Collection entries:
------------
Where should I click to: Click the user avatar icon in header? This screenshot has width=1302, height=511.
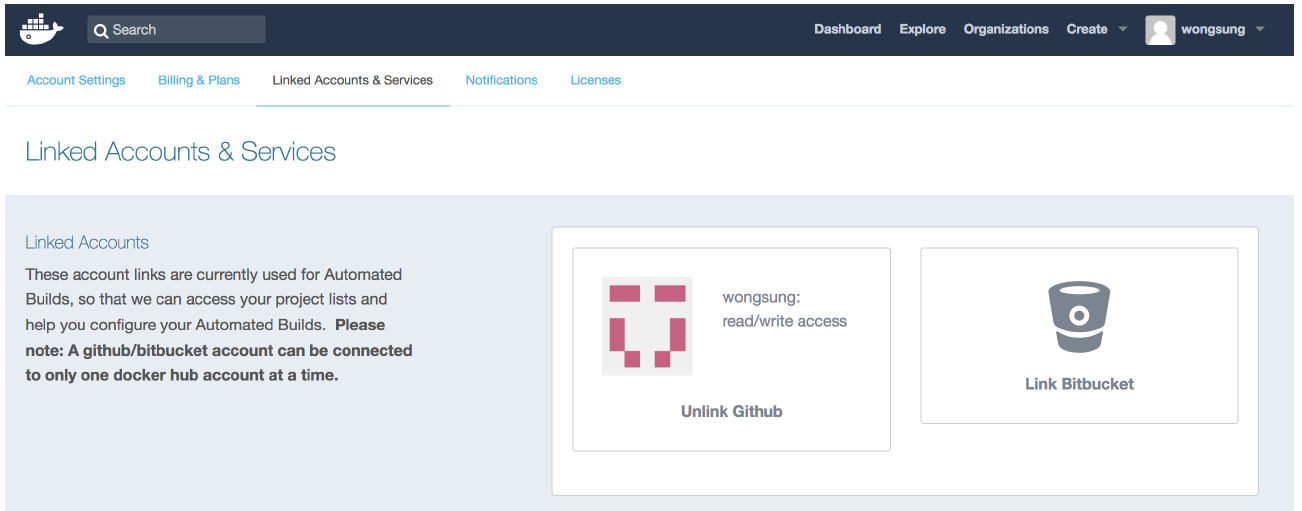pyautogui.click(x=1160, y=30)
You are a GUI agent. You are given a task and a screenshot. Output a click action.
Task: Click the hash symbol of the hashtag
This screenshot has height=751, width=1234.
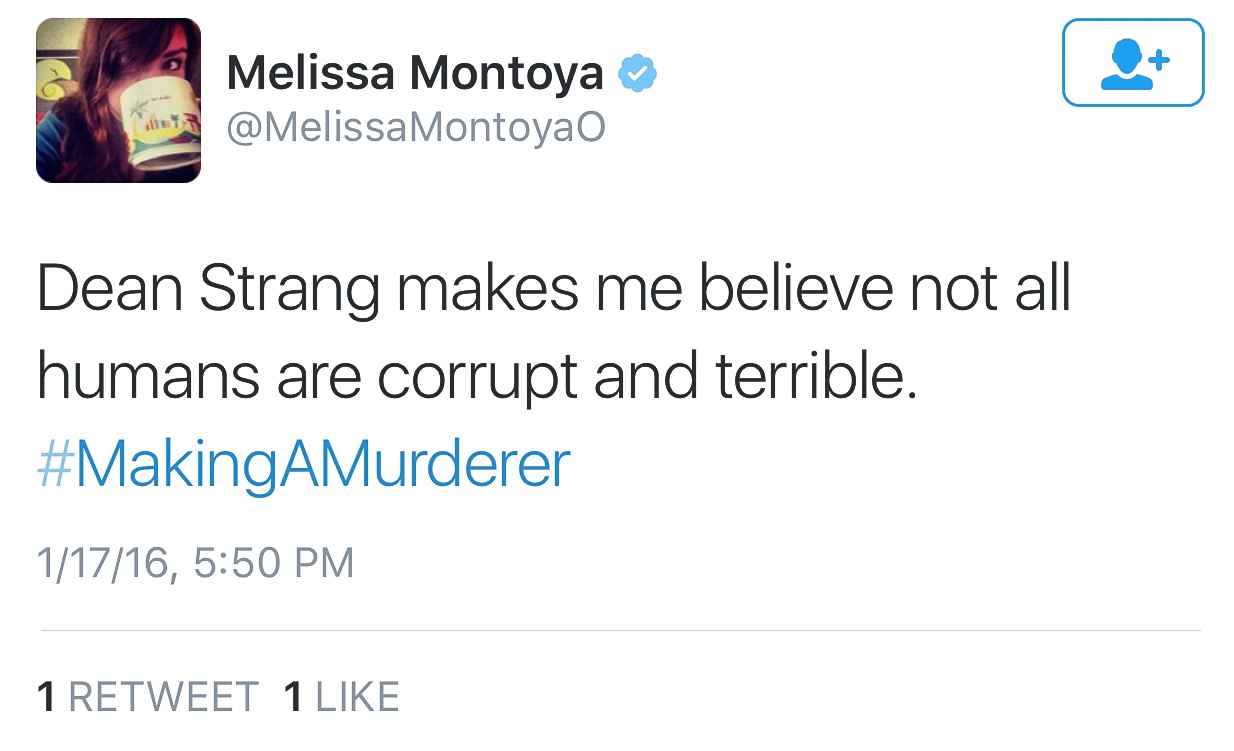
------------
Each line above should be returned exactly as written, apart from any pictures.

Where should I click to: Click the user avatar icon in header? This screenshot has width=1302, height=511.
pyautogui.click(x=1160, y=30)
You are a GUI agent. You are given a task and a screenshot. Output a click action.
Task: Click the hash symbol of the hashtag
This screenshot has height=751, width=1234.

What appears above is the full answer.